Online entrepreneurs have been trying to disrupt the laundry industry since at least the early 2010s. Few have seen success. Washio, founded in 2013, was one of the first and largest laundry apps before closing three years later.

“Washio was huge. They raised a ton of VC money,” Vivas said, referring to funding from innovation-focused venture capital investors. ““Their business model was just not good.”

The early laundry apps followed what one could call the “Uber model”: They connected customers to drivers much like a ride-sharing app. Those drivers took the laundry to third-party wholesale cleaners. The apps functioned as an intermediary.

That approach has problems, starting with the space between what you earn and spend: “When you use the outsource business model and are a platform company, the margins are absolutely dismal,” Vivas said.

Finding drivers is difficult too. Because drivers have so many options in the gig economy, with Uber to DoorDash being only the best-known of dozens, laundry delivery services struggle to compete for labor with apps in other industries that often offer better pay.

Disrupting the disruptors

WashLoft employs its own drivers and operates its own vans. That delivers not only better margins, Vivas said, but better customer service.

“We own the entire supply chain. That’s the difference between us and the other laundry apps,” Vivas said. “It makes it more of a reliable experience for our customers.”

Some have criticized laundry apps for a reliance on wholesale washing companies that puts more pressure on mom-and-pop laundromats facing already high costs. If local laundromats go out of business as a result, consumers could be stuck using the app.

WashLoft, Vivas said, avoids that pitfall too. By not outsourcing, it competes more with laundry services than laundromats. Customers can walk in at the Baldwin shop near Porter Square and hand laundry off to staff, but the facility’s washers are not open for the public to use.

There are other, more significant long-term problems for local laundromats, Vivas said.

“With how expensive commercial real estate is now, you’re going to see a lot of laundromats in the future shutter because the rents are just getting so high,” he said.

The laundry services closest to WashLoft on Massachusetts Avenue between Harvard and Porter squares were not concerned about the new competitor down the block. Owners and managers didn’t know what it was or even that it was there, they said when visited.

The next cycle

Vivas has big plans for WashLoft. He is building a facility that will grow his company’s commercial laundry operation, he said, and plans to add dry cleaning and uniform services. With 10 employees but around 5,000 customers, WashLoft is up 30 percent in revenue from this time last year, Vivas said, aided by savvy Google advertisement placements and his experience in search engine optimization – meaning that when people search for laundry services, the WashLoft website is likely to be at the top of results.

“We rank very well, because we’ve been online for a long time and are optimized to bring in traffic,” Vivas said.
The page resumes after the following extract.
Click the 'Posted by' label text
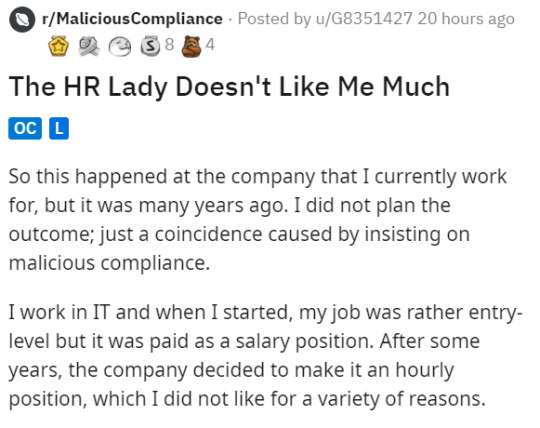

There’s also word of mouth. “We get a lot of referrals. We’re kind of known as a quality laundry provider.” While the App Store shows just 62 reviews, they give a cumulative 4.4 stars out of 5.

The company is only in metro Boston, but Vivas envisions expanding it to New York, Chicago and San Francisco. “That’s the type of market we thrive in,” Vivas said. “The more efficient our logistical routes are, the more profitable we are and the better we can pay our workers.”

Vivas is also doubling down on the sustainability that he said defines WashLoft. He is formulating his own all-natural soap, free from the chemicals in commercial detergents.

“We’re striving to create the most sustainable, organic and natural laundry products in the world,” he said.